─── Reading text ───

Gov. Dannel P. Malloy projects the shortfall in the general fund — which covers the bulk of operating costs in this year’s $20.5 billion state budget — at $365 million. Comptroller Kevin P. Lembo estimates the deficit is $415 million.
Equally important, a gap of between $1.1 billion and $1.2 billion is projected for the next fiscal year, which begins July 1.
That means the best way to reduce the long-range gap is to find deficit solutions this year that also can be applied in 2013-14.
That’s where is gets difficult.
Malloy and many lawmakers from both parties have come down strongly against raising taxes.
The governor and legislature agreed on a record-setting $1.5 billion tax increase in May 2011 to help close an equally unprecedented $3.6 billion shortfall built into 2011-12 finances.
And with economists warning that it may not be until 2018 that Connecticut regains all of the jobs lost in the most recent recession, the prospect of increasing taxes remains extremely controversial.
Looking to cut spending? That isn’t easy either.
The governor already found about $124 million in savings in late November that can be used to reduce both this year’s deficit and the shortfall projected for next year.
State law gives the governor limited authority to reduce spending in most agencies by up to 5 percent without obtaining the approval of the legislature. Though the statute exempts municipal aid from the governor’s rescissionary authority, other segments of the budget effectively are exempt as well because of contractual obligations or federal rules governing health-care programs.
Many of the governor’s cuts last month affected social services and education.
And the plan Malloy offered earlier this month to cover the rest of this year’s deficit also included significant cuts in social services.

─── Extracted entries ───

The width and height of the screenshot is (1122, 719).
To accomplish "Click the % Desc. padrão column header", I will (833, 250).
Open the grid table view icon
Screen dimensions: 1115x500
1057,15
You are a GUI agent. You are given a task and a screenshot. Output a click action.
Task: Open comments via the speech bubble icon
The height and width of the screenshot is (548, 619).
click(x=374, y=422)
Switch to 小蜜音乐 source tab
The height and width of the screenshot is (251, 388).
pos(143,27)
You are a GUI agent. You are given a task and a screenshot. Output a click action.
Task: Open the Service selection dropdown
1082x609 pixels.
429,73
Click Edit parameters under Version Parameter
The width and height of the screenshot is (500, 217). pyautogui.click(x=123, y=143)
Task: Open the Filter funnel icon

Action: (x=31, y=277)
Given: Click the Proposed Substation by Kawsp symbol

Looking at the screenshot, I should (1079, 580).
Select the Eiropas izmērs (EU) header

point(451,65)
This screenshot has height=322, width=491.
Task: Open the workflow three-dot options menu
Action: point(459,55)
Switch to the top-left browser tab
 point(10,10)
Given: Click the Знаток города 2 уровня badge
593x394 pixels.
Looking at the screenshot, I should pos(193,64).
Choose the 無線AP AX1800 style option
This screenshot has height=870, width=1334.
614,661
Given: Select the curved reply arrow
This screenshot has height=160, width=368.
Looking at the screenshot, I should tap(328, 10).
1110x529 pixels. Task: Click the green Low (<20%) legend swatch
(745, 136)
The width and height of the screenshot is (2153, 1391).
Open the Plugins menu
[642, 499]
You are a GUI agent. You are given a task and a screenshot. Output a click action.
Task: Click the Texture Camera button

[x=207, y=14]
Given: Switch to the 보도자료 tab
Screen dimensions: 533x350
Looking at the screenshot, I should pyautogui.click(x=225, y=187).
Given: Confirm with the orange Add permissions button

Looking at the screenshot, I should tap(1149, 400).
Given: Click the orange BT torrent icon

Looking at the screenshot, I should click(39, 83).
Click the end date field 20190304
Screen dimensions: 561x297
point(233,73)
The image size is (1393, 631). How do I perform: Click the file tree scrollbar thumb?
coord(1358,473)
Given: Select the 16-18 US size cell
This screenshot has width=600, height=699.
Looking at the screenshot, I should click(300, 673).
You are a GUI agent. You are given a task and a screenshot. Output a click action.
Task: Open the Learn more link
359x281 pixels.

───

Tasks to perform
1) In the passage on Connecticut's budget shortfall, what deficit does Comptroller Kevin P. Lembo estimate for the general fund?
2) Carry on the passage about Connecticut's budget shortfall, picking up right after its final sentence.

Results of the tasks
1) $415 million.

2)
“This won’t be easy, and parts of it will be very difficult,” Malloy said when his plan was released. “We are very mindful of the fact that most of the cuts that will end up being part of the final package will have a real impact on people’s lives, so we want to do this as carefully as possible. But the reality is we have no other choice; spending must be cut.”
Sen. Toni Harp, a New Haven Democrat whose home community relies heavily on many state assistance programs, also conceded this week that the task at hand is painful no matter what outcome is chosen.
“We are really trying not to impact the cities,” said Harp, who is co-chairwoman of the budget-writing Appropriations Committee. “We are really making a valiant effort.”
Looney, a former co-chairman of the tax-writing Finance, Revenue and Bonding Committee, said the task of cutting spending is further complicated by the fact that most state budgets have not provided the level of funding needed to maintain current services since 2008.
Still, Looney said negotiators remain hopeful they can craft a solution in time to meet Wednesday’s target date for holding a special legislative session on the deficit, given the bipartisan appreciation for the difficult task at hand.
“We have made substantial progress in the last couple of days,” he said Friday, declining to discuss specifics of the negotiations. “All of the parties have been working in good faith.”